Dengan keadaan seperti itu, Bank Sentral memiliki pilihan lebih sulit. Penurunan suku bunga untuk merangsang ekonomi, adalah satu pilihan untuk pemulihan ekonomi yang resesi. Namun, pilihan ini relatif sulit karena inflasi harus dijaga. Sementara inflasi justru bisa makin terangsang dengan penurunan suku bunga.

Inflasi dan stagflasi tak saja menurunkan daya beli. Bank Dunia dan Dana Moneter Internasional (IMF) memperingatkan kenaikan harga pangan di seantero dunia dapat mengganggu stabilitas politik dan pembangunan, termasuk mengancam kelanggengan rezim di negara-negara demokratis.

Banyak negara terkejut

Dalam perkembangan hingga kemarin, laju inflasi di Eropa, India dan China melebihi angka yang diperkirakan sebelumnya. Di wilayah Zona Euro, yang menggunakan euro, inflasi mencapai rekor baru, yakni 3,6 persen pada Maret 2008.

Badan statistik Uni Eropa mengatakan tingginya harga transportasi, minyak pemanas, makanan sehari-hari dan roti menjadi penyebab utama inflasi tinggi. Inflasi di atas 3 persen di negara maju, termasuk Uni Eropa, merupakan hal yang langka dan sudah dianggap sebagai peringatan besar.

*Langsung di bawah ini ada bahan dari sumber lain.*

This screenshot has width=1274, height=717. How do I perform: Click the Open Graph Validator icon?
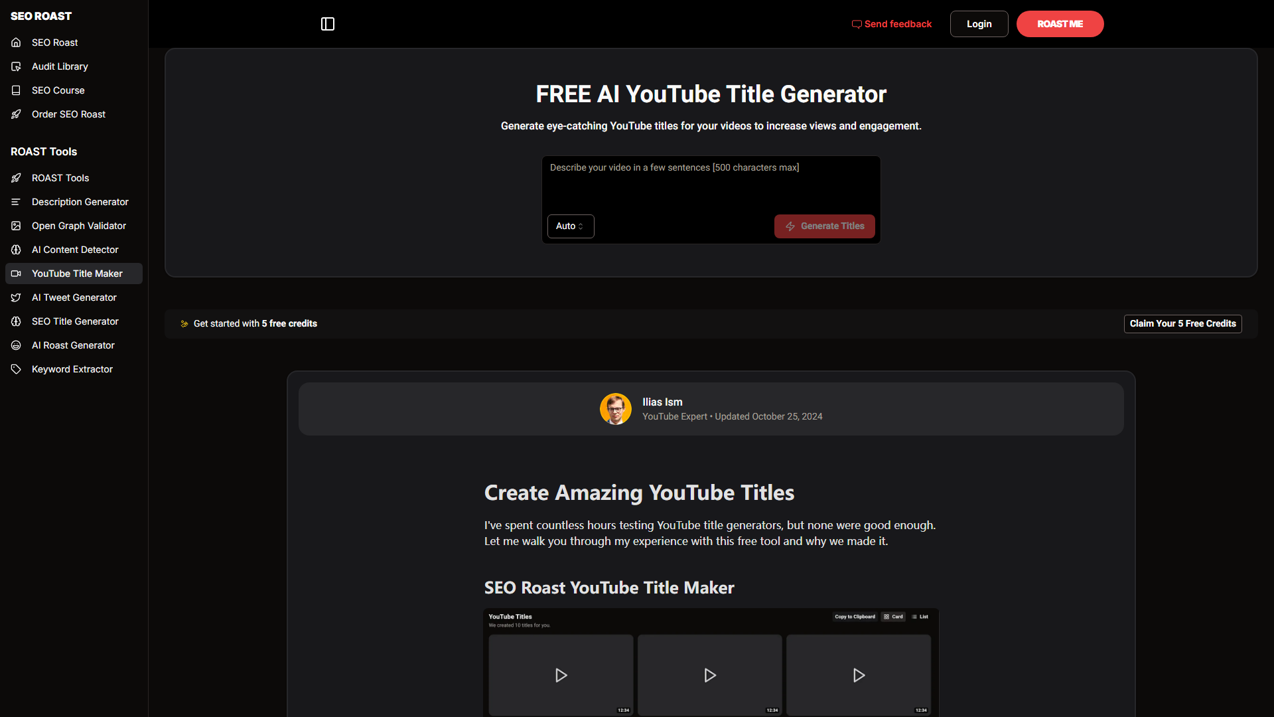pos(16,225)
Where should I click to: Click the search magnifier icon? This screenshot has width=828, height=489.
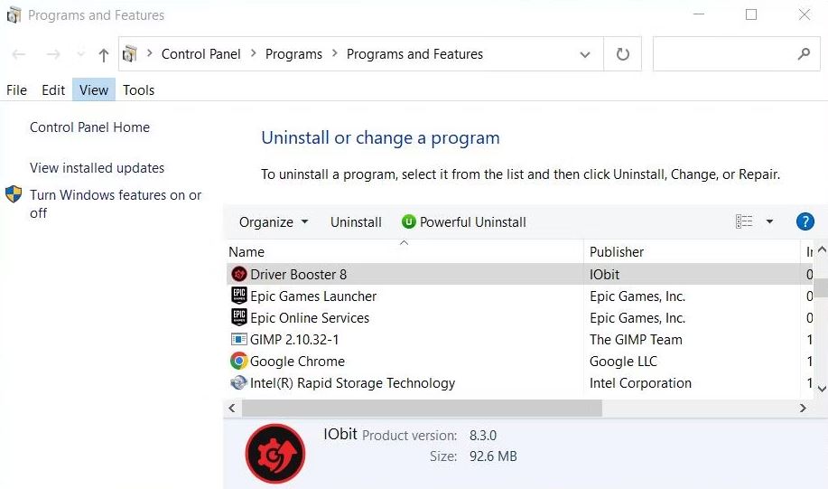(x=804, y=53)
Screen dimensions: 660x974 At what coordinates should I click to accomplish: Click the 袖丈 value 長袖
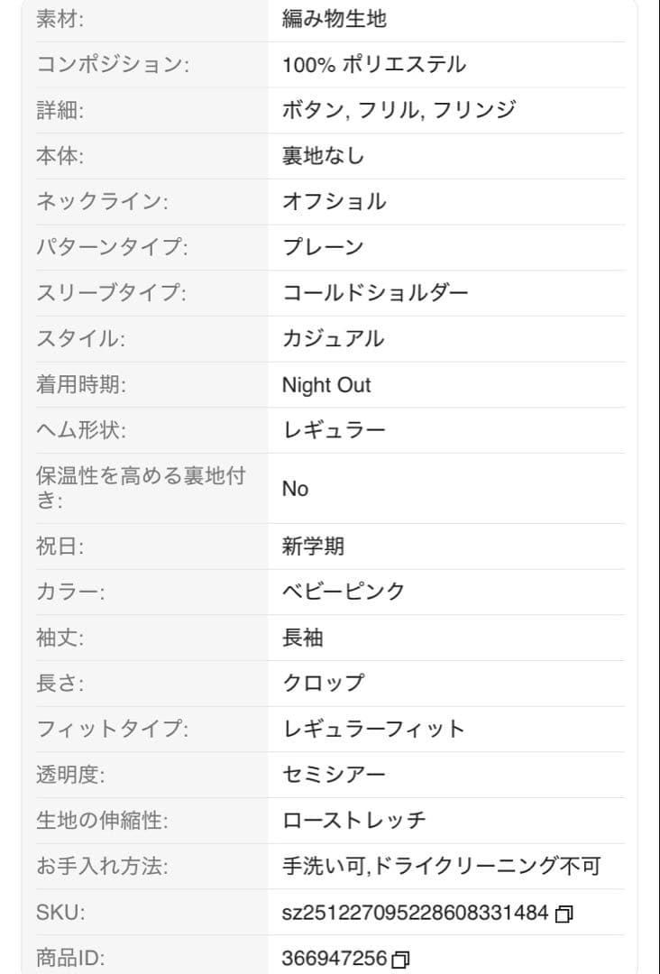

Bank Sentral Eropa dan menteri-menteri keuangan di Eona Eero menyerukan para pemberi kerja agar mengendalikan kenaikan gaji karena dapat menyebabkan kenaikan harga lagi.

Dari China dilaporkan, telah terjadi kenaikan harga pangan 21 persen pada kuartal pertama 2008 ini, dibandingkan dengan kuartal pertama 2007.

Gubernur Bank Sentral India YV Reddy juga mengatakan, tingkat inflasi di India saat ini sudah tidak dapat diterima lagi. Langkah nyata harus diambil sesegera mungkin. ”Ini adalah situasi yang memerlukan pengawasan ketat dan tindakan penyelamatan harus diambil segera,” ujarnya.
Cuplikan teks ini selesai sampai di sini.